Friday, August 22, 2025

Unleashed

 Luke 11:1 reads, "Once, when Jesus had been out praying, one of His disciples came to Him as He finished and said, 'Lord, teach us to pray.' " Jesus taught them what has come to be known as The Lord's Prayer. That's not what I'm writing about today. In fact, I'm not really writing about what prayer is so much as what it's not.


I've considered myself to be a man of prayer, but am I really? How much of my life has really been one of prayer? We each need to ask ourselves that question. I think we've too often seen prayer as a "chip" we can use to get the Father to do what we want. Scripture says that "the fervent prayer of a righteous man accomplishes much." I think we get the fervent part, but I'm not so sure we understand the real nature of righteousness. Real righteousness has no agenda, yet I know in my heart that too many of my prayers have had one. More than one.

A number of years ago, a group of pastors in the area where I was serving Him began to come together to pray. There was great enthusiasm for it....in the beginning. After a time, attendance began to dwindle. The many became few, and then the few became none. Why? I think if we would be fully honest about our motives, we felt, at least in part, that our coming together would impress Him and cause Him to move on our behalf. Our churches would grow, the fruit in our ministries would increase. Much of what we'd been doing didn't seem to be working, surely prayer would. This may not have been all the reason for our gathering, but I know it was a strong part of it. It certainly was for me. Yet, when results were not quickly forthcoming, our fervor waned. Fervent prayer became much less fervent. In time, we ceased coming together. As I look back I know this; such prayer was not at all what Jesus taught and teaches still.

Philip Yancey says, "We worry if we sense the presence of God. We should worry if He senses the presence of us?" Jesus got alone with His Father at every opportunity He had. He was anxious to be with Him. He didn't come with an agenda, just Himself, which was all the Father wanted. It's still all that the Father wants.
C.S. Lewis said, "We need to lay before God what is in us, and not what we think ought to be in us." We need to come to Him as we are, laying at His feet who we are, what is going on in us, no matter how bleak or black it may be.
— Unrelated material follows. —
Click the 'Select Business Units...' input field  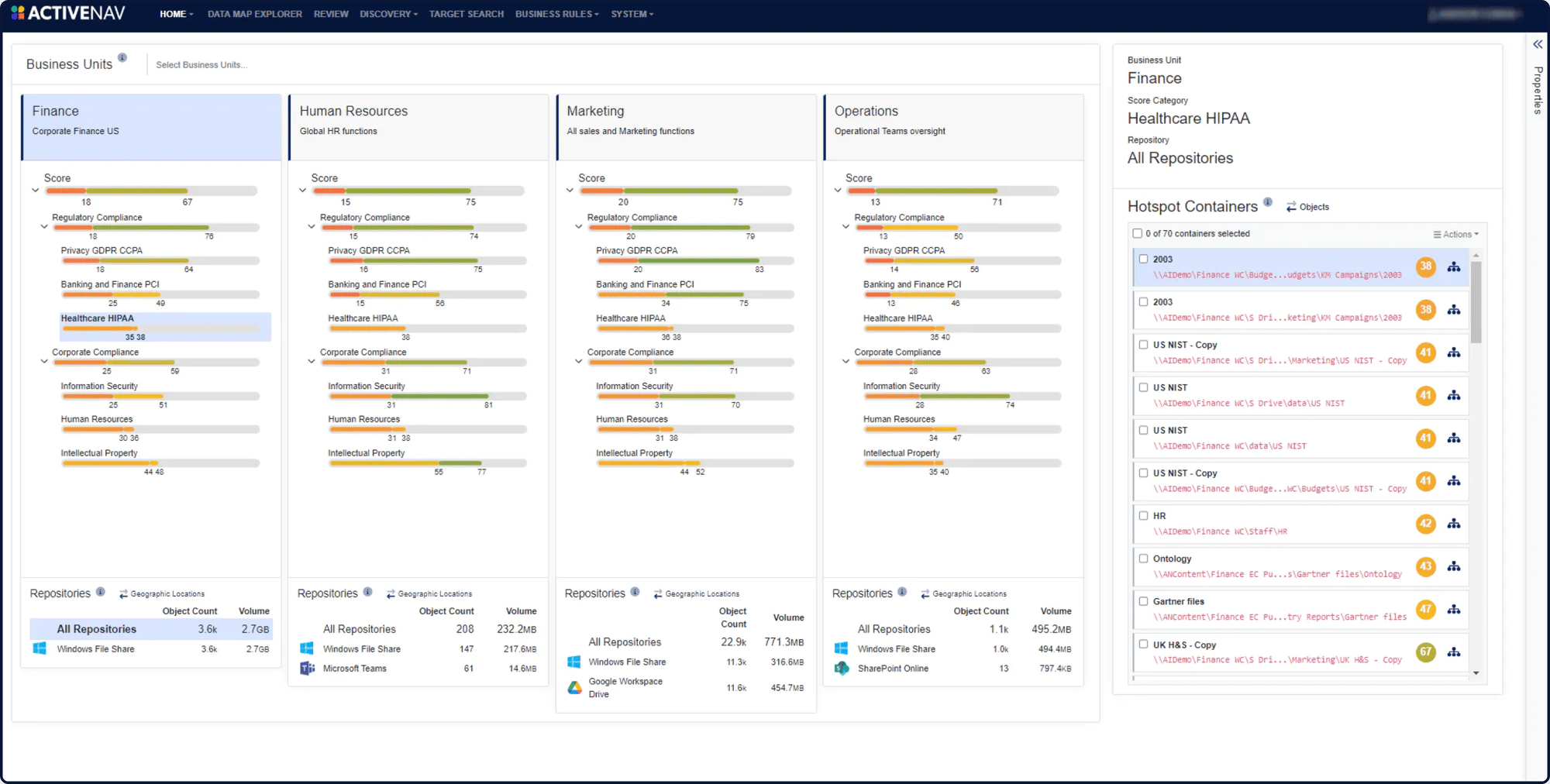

As Yancey says, "We can't make Him visible to us, but we can make ourselves visible to Him." When we come to Him in such a way, our manipulations, power plays, and agendas fall away, and all that is left is us...and our God...and the sweet fellowship and intimacy that is the result. When that's our desire in prayer, He does become visible to us, alive to us. Prayer really does become fervent, and God in His wonder and glory is unleashed. To us and through us. 

What's the root motive of your prayer life? Is it a desire for blessing, relief, increase, success, or....just Him? Only Him. Where we're secure in the knowledge that He really is our deepest need and answer. We may have been saying that this is so, but is it really so for you today? Can we release all our mixed motives and agendas, and just pursue Him? Such prayer will not only unleash Him into our reality, it will unleash us into His.